Setting a scenario :

- Integrated circuits with embedded control of physical quantities
- Control algorithms are complex
- Many hard constraints
  - Cost/Area
  - Speed
  - Low Power
  - Time-to-market

## Constraints

| Metric                         | Requirements                                                                          | Best Choice                                                       |  |
|--------------------------------|---------------------------------------------------------------------------------------|-------------------------------------------------------------------|--|
| Very Small Silicon Foortprint  | Every instruction has a cost in terms of area                                         | Processor                                                         |  |
| Tight Real Time Control        | Every instruction has a time cost<br>Accurate timing control of Physical<br>Processes | Dedicated HW                                                      |  |
| Very aggressive Time to market | Reuse, Robustness, Bug-free silicon delivery, Verification cost                       | Processor<br>(decoupling HW verification from SW<br>verification) |  |
| Ultra Low Power                | Every instruction has a power cost                                                    | Dedicated HW                                                      |  |

In this context we generally think to the «processor» not as a «component», but as a «design methodology», aiming to minimization of silicon area and maximization of reuse and robustness, paying in performances and power.

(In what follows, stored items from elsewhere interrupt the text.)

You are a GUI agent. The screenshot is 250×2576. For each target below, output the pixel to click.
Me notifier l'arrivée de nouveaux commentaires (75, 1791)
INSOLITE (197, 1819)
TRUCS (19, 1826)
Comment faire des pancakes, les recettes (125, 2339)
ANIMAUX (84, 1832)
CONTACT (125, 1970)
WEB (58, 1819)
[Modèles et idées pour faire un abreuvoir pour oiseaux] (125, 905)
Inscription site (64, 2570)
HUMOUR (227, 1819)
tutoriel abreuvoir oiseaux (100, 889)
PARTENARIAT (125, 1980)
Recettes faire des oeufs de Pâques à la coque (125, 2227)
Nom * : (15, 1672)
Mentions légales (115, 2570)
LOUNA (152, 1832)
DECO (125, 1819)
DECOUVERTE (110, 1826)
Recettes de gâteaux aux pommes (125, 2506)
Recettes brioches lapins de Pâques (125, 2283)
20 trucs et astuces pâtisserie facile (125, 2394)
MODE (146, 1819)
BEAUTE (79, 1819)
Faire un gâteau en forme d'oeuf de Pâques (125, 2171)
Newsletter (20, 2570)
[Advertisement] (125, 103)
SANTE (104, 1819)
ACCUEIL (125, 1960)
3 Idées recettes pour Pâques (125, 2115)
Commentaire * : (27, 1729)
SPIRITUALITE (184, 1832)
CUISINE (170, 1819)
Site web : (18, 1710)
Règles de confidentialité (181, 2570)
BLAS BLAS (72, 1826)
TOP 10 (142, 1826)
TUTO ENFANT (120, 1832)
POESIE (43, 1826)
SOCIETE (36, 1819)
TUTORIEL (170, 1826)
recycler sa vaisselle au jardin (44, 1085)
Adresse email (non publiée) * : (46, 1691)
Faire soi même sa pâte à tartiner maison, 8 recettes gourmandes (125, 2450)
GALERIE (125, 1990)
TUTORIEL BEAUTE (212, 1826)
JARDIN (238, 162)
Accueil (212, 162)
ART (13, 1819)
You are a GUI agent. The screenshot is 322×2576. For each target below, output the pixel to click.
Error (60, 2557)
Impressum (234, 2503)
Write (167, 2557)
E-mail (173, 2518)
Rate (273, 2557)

## The fundamental questions

### Why is there a need for custom processors ?

- Control algorithms are enough complex so that Finite State Machine based design isn't viable
- Commercial processors are redundant and area consuming, instruction set must be tailored on the control algorithms
- Why is there a need for custom languages and compilers for custom processors ?
  - Control algorithms are enough complex so that assembly programming isn't viable
  - Commercial compilers are redundant
  - Optimization must be done on the full software/hardware stack

# Topics

- Architecture-Aware Programming
- Instruction replacement
- Compiler-in-the-loop concept
- Other specific topics

# Architecture Aware Programming

### Today Digital Architectures are something like:



A set of communicating and specialized processors plus a set of dedicated HW and memories

- Classical heap/stack model common to many programming languages doesn't fit
- Memories have different sizes/bit-width
- Communication overhead can't be tolerated

Programmer must know about architecture to write efficient code Compiler must know about architecture to emit efficient bit-code

## Programmer's point of view



- Code size efficiency (execution time vs. total code amount)
- · Abstract representation of architecture (address boundaries, data types, data movements)
- No OS support (peripheral management is quite complex)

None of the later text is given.